▶ [What this task involves]:
Among the entries below, find the lines holding "screenshot" and copy them.

▶ [Provided records]:
=-=-=-=-=

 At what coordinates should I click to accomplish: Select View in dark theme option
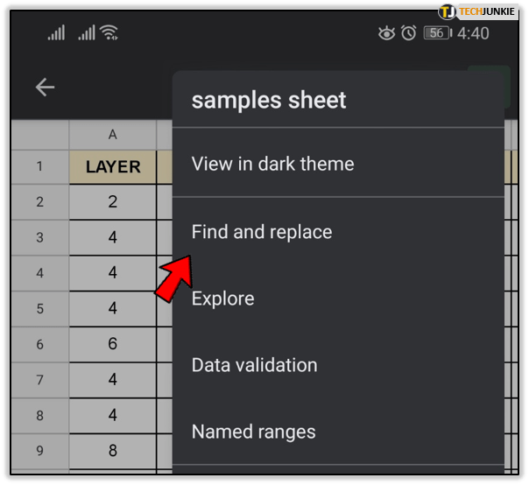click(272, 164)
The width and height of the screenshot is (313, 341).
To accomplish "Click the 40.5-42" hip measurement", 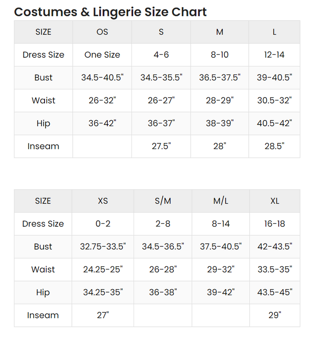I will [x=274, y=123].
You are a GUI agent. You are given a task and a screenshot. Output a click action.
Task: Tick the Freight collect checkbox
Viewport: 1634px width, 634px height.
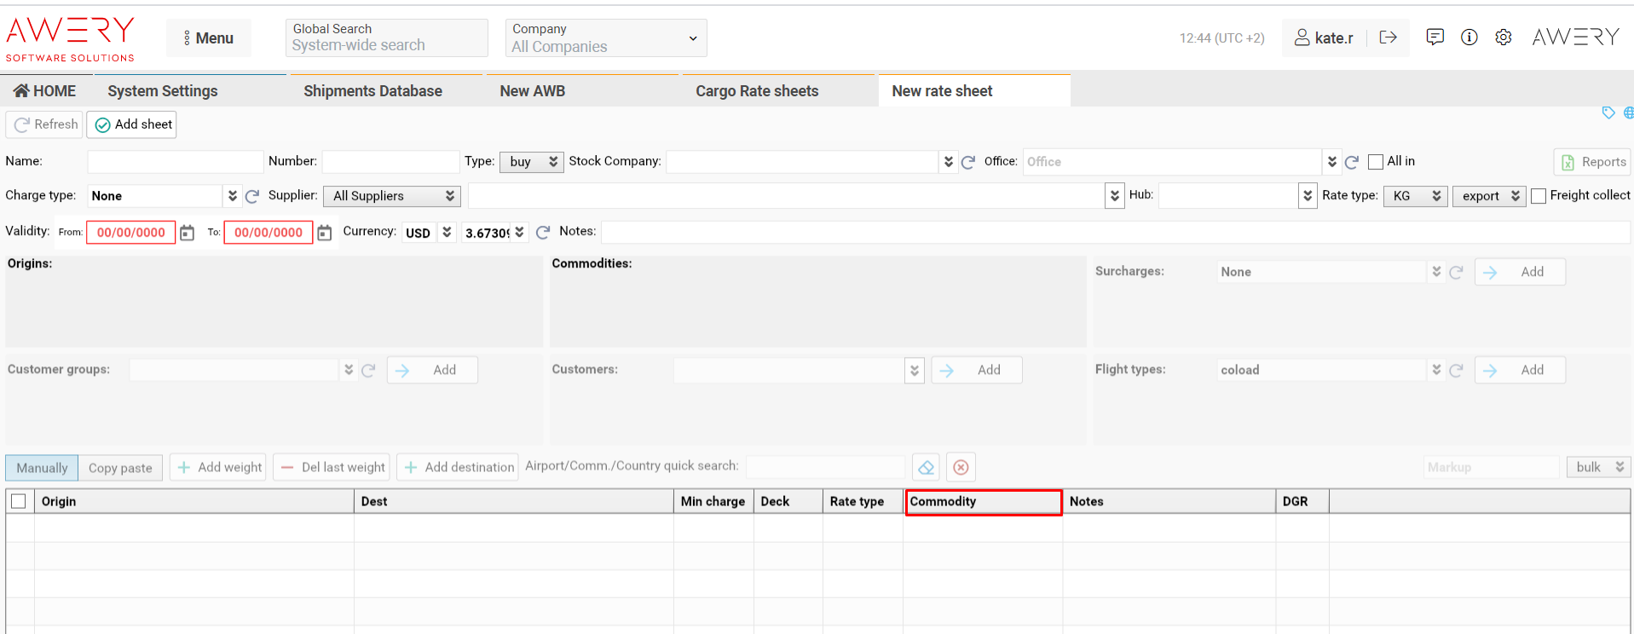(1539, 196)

=-=-=-=-=

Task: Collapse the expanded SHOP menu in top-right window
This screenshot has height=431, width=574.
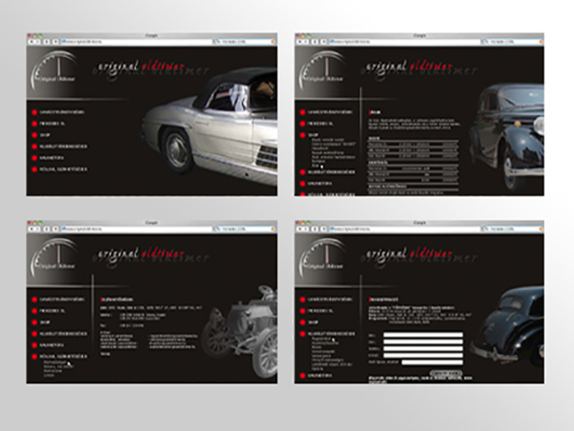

=-=-=-=-=

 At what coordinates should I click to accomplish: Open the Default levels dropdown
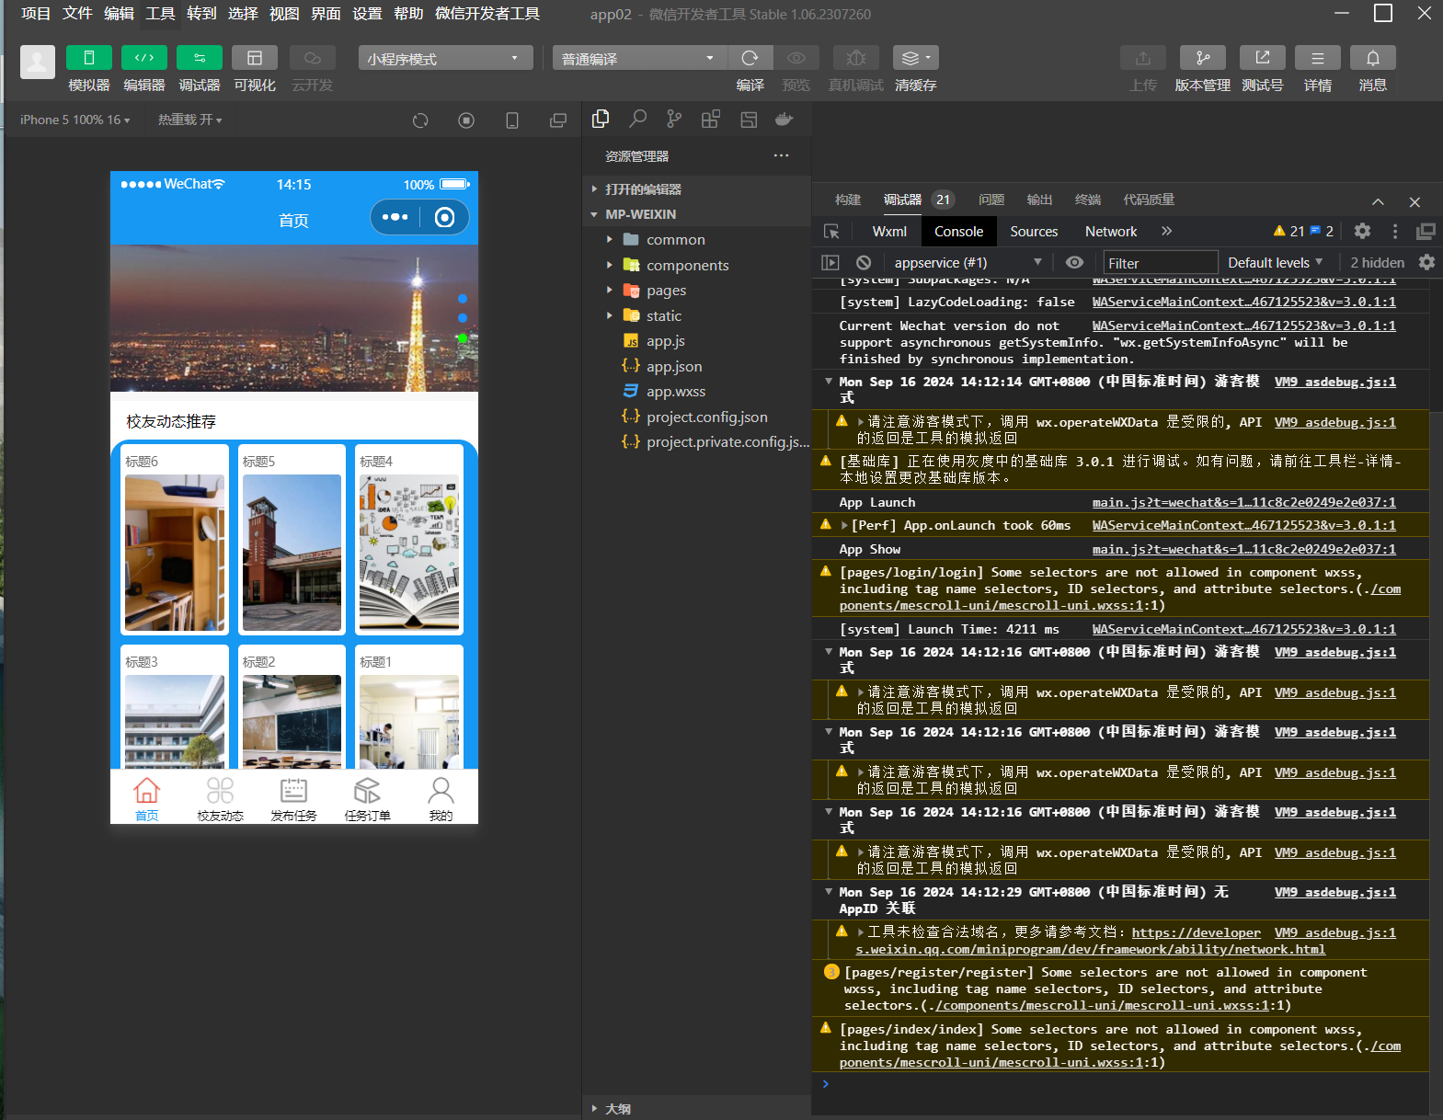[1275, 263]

=-=-=-=-=

▶ [Written solution]:
The width and height of the screenshot is (313, 341).
You are a GUI agent. You are given a task and a screenshot. Output a click action.
This screenshot has height=431, width=574.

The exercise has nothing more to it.